● **Problem description**: From the data, return each line holding the word "otkrila".

[Data to examine — start]

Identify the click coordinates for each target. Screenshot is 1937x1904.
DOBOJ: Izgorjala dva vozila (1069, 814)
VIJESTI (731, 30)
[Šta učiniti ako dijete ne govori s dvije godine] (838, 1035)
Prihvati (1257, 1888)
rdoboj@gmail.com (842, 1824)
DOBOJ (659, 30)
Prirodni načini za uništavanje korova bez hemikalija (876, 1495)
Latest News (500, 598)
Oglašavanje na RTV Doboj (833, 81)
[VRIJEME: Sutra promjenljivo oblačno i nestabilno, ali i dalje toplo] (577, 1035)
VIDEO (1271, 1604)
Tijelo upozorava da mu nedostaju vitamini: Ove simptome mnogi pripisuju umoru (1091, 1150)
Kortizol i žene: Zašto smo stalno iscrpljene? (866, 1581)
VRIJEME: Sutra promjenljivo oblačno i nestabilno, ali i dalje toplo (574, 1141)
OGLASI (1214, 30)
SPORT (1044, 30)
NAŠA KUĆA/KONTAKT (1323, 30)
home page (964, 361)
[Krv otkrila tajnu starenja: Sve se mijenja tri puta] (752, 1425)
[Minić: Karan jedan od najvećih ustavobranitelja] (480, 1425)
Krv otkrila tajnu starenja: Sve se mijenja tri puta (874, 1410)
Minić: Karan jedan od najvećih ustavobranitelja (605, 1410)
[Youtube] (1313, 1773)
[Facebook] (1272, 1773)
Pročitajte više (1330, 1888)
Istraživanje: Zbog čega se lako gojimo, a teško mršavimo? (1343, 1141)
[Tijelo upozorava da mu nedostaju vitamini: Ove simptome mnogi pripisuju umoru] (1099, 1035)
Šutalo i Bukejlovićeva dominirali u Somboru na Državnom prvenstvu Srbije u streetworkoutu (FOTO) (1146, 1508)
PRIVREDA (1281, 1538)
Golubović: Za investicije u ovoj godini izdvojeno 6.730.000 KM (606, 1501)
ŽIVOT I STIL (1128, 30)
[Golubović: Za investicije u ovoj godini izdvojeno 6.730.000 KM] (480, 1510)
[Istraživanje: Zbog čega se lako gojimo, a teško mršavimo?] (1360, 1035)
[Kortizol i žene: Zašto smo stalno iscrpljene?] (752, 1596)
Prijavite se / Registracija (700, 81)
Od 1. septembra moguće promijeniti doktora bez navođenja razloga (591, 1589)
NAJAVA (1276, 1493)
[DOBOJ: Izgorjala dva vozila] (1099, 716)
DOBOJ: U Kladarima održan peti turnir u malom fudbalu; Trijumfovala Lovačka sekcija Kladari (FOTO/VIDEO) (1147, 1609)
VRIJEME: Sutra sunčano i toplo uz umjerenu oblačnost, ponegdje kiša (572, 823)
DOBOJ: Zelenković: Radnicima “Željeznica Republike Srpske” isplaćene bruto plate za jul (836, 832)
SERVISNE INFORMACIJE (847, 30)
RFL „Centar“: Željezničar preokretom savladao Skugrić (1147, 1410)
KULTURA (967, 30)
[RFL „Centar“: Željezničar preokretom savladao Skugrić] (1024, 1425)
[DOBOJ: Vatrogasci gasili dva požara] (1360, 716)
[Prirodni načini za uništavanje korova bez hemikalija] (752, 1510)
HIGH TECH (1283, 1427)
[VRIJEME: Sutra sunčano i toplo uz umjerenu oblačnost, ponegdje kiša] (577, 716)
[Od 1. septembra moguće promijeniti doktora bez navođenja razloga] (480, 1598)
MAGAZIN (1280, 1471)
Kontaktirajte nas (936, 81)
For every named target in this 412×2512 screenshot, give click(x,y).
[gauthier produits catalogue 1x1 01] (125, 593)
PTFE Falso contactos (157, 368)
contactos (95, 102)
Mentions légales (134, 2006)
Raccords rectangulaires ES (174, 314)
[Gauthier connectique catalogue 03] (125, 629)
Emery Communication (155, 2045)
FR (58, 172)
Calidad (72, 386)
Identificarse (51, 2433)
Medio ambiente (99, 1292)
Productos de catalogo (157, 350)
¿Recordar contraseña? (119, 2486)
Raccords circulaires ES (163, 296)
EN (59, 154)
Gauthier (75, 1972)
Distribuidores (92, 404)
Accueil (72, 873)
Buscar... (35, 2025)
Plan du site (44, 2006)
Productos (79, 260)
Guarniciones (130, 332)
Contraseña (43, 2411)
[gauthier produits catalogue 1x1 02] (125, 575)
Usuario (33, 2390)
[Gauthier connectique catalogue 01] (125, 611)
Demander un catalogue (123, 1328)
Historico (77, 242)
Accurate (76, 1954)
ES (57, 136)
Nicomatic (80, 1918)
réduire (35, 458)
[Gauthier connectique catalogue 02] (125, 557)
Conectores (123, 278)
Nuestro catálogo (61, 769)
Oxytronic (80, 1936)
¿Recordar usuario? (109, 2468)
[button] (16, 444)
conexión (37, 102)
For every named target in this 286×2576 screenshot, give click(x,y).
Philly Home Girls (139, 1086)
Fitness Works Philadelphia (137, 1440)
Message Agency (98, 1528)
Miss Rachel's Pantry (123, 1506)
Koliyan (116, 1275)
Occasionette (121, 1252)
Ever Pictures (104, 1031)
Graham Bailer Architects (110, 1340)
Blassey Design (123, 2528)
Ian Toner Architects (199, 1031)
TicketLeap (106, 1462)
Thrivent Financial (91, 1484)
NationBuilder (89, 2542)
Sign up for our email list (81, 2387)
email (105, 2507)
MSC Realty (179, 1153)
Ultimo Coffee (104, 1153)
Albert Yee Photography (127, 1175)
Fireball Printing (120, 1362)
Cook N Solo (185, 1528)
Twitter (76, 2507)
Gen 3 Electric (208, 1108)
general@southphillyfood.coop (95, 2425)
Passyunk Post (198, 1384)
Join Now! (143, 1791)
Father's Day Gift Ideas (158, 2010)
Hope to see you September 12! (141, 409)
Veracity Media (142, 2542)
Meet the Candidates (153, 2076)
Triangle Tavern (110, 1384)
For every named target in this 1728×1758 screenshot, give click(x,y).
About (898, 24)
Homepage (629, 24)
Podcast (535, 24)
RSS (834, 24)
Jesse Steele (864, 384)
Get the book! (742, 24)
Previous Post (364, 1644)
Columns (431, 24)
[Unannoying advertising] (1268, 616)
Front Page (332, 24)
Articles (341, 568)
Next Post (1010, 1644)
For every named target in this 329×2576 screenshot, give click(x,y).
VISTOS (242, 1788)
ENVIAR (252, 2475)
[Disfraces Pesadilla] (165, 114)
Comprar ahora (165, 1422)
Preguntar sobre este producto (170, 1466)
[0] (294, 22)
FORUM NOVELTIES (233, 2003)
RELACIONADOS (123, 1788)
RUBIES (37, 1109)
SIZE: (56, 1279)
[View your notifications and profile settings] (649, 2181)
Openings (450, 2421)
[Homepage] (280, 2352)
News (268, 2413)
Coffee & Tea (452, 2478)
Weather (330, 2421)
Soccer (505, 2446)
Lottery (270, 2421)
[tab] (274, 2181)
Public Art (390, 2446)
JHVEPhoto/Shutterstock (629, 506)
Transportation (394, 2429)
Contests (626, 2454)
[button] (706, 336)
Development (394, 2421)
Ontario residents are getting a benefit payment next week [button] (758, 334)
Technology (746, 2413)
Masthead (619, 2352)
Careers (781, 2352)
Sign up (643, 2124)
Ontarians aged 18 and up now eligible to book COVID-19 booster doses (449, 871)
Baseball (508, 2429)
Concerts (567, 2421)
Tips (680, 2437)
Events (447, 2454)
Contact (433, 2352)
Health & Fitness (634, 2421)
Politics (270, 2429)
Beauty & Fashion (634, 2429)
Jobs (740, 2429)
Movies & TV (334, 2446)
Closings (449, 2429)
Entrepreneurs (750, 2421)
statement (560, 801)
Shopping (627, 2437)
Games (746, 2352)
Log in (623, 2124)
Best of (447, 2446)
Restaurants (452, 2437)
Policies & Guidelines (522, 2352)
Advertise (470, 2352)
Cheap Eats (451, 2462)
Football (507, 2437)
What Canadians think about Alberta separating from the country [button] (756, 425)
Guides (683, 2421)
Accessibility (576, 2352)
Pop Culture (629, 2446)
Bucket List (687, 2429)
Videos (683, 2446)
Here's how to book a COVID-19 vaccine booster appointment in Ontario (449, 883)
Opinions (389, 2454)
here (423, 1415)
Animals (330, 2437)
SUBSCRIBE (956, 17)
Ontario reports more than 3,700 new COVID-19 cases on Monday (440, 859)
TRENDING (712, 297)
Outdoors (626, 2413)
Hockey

[Data to examine — finish]

● **Solution for this exercise**:
[Krv otkrila tajnu starenja: Sve se mijenja tri puta] (752, 1425)
Krv otkrila tajnu starenja: Sve se mijenja tri puta (874, 1410)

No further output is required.